_Your assignment_.
Would you retype the listing below exactly as given?

-- Opening Marker --

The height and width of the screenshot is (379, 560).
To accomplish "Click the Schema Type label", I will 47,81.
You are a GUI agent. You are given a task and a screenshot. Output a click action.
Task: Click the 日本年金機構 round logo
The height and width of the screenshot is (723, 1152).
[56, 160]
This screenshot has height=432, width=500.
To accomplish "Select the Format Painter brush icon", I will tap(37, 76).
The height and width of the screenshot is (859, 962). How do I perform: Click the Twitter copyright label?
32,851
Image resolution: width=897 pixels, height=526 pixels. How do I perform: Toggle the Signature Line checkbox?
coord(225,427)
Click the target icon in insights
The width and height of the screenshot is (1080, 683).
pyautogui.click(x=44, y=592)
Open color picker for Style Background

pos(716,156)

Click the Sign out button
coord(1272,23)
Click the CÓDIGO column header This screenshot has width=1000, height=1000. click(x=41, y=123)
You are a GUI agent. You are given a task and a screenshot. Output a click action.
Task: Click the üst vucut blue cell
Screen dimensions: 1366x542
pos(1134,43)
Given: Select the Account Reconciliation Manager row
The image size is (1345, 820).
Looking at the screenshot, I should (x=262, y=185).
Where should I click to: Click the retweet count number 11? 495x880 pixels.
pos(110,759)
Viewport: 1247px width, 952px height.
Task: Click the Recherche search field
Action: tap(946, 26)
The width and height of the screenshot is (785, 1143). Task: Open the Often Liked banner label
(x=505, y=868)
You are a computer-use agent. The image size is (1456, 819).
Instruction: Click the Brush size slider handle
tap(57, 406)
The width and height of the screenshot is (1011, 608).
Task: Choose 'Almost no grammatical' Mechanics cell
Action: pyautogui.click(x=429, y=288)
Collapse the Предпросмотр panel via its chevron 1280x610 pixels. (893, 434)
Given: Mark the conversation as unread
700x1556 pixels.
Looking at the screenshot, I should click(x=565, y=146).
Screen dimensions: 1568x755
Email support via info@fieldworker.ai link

-- Closing Marker --

_Solution below_.
The height and width of the screenshot is (379, 560).
To accomplish "Click the Schema Type label", I will 47,81.
You are a GUI agent. You are given a task and a screenshot. Output a click action.
Task: Click the 日本年金機構 round logo
The height and width of the screenshot is (723, 1152).
[56, 160]
This screenshot has height=432, width=500.
To accomplish "Select the Format Painter brush icon", I will tap(37, 76).
The height and width of the screenshot is (859, 962). How do I perform: Click the Twitter copyright label?
32,851
Image resolution: width=897 pixels, height=526 pixels. How do I perform: Toggle the Signature Line checkbox?
coord(225,427)
Click the target icon in insights
The width and height of the screenshot is (1080, 683).
pyautogui.click(x=44, y=592)
Open color picker for Style Background

pos(716,156)

Click the Sign out button
coord(1272,23)
Click the CÓDIGO column header This screenshot has width=1000, height=1000. click(x=41, y=123)
You are a GUI agent. You are given a task and a screenshot. Output a click action.
Task: Click the üst vucut blue cell
Screen dimensions: 1366x542
pos(1134,43)
Given: Select the Account Reconciliation Manager row
The image size is (1345, 820).
Looking at the screenshot, I should (x=262, y=185).
Where should I click to: Click the retweet count number 11? 495x880 pixels.
pos(110,759)
Viewport: 1247px width, 952px height.
Task: Click the Recherche search field
Action: tap(946, 26)
The width and height of the screenshot is (785, 1143). Task: Open the Often Liked banner label
(x=505, y=868)
You are a computer-use agent. The image size is (1456, 819).
Instruction: Click the Brush size slider handle
tap(57, 406)
The width and height of the screenshot is (1011, 608).
Task: Choose 'Almost no grammatical' Mechanics cell
Action: pyautogui.click(x=429, y=288)
Collapse the Предпросмотр panel via its chevron 1280x610 pixels. (893, 434)
Given: Mark the conversation as unread
700x1556 pixels.
Looking at the screenshot, I should click(x=565, y=146).
Screen dimensions: 1568x755
Email support via info@fieldworker.ai link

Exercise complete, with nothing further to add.